YOUR SOLIN GENERATED RECIPE
Fire-Roasted Quinoa Stuffed Bell Peppers
Savor the vibrant flavors of fire-roasted tomatoes combined with lean ground turkey, fluffy quinoa, and hearty black beans, all nestled within a roasted bell pepper. This dish is a celebration of wholesome ingredients and bold spices, delivering both satisfying protein and a symphony of Southwest-inspired flavors.
INGREDIENTS
1 large Red Bell Pepper
4 ounces Lean Ground Turkey
1/2 cup Cooked Quinoa
1/4 cup Black Beans
1/4 cup Fire-Roasted Diced Tomatoes
1/4 small Yellow Onion (diced)
1 clove Garlic (minced)
1 teaspoon Olive Oil
1/2 teaspoon Ground Cumin
1/2 teaspoon Chili Powder
Salt and Pepper to taste
PREPARATION
Preheat your oven to 375°F.
Slice the top off the bell pepper and remove seeds and membranes. Set aside.
In a skillet over medium heat, warm the olive oil and sauté the diced onion until softened, about 3 minutes.
Add minced garlic, ground cumin, and chili powder to the onions; stir until fragrant, about 1 minute.
Add the lean ground turkey to the skillet and cook until browned and fully cooked, breaking it up with a spatula.
Stir in the cooked quinoa, black beans, and fire-roasted diced tomatoes.

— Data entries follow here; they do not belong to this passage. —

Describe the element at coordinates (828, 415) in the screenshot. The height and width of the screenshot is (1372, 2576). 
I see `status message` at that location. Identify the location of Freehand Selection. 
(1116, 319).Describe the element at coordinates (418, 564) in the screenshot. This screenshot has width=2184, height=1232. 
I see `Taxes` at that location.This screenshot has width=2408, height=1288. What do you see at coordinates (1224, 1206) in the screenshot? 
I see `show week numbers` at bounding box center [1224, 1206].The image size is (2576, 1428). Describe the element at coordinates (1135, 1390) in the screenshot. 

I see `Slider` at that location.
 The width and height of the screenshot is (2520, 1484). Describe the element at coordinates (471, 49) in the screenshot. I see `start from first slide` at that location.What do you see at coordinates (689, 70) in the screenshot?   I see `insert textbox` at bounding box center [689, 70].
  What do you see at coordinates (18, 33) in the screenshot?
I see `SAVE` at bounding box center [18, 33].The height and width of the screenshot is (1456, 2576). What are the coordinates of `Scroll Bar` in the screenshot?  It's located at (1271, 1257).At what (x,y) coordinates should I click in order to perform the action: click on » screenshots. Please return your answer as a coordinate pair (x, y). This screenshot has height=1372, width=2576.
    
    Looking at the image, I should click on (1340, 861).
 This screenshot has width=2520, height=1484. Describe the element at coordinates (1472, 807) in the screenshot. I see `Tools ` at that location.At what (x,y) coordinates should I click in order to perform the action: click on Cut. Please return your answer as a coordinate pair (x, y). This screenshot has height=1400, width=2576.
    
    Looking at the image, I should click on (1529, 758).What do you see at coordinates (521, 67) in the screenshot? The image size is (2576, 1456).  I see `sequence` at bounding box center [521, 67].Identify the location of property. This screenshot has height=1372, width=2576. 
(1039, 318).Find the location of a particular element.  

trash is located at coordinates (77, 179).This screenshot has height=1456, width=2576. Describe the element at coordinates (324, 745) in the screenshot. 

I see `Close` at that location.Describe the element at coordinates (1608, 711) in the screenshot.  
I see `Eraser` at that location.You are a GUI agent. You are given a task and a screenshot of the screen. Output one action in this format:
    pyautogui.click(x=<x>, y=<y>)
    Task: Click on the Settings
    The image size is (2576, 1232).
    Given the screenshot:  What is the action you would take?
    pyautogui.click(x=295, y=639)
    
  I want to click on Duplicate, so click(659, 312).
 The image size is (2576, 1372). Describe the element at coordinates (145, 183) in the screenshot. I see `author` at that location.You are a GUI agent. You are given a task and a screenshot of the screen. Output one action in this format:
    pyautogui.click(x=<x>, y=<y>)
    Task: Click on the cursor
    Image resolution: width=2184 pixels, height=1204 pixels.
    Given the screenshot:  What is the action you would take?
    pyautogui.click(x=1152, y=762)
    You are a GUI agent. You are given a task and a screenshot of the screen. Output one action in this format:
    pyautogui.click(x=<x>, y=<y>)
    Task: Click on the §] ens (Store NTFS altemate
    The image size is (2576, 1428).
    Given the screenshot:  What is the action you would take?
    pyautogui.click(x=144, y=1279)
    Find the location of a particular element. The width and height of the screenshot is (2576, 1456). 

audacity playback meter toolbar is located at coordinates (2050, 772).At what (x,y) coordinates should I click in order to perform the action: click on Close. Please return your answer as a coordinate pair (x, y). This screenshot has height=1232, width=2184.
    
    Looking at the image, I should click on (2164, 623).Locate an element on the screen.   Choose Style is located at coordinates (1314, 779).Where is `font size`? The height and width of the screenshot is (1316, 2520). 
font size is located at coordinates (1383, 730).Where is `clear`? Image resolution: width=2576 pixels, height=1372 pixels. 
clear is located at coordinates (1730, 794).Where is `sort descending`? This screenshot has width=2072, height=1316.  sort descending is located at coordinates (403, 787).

Season with salt and pepper, and let the mixture warm for 2 minutes.
Fill the hollowed bell pepper with the turkey and quinoa mixture.
Place the stuffed pepper in a baking dish and cover loosely with foil.
Bake in the preheated oven for 25-30 minutes, or until the pepper is tender.
Remove from the oven and let it cool for a few minutes before serving.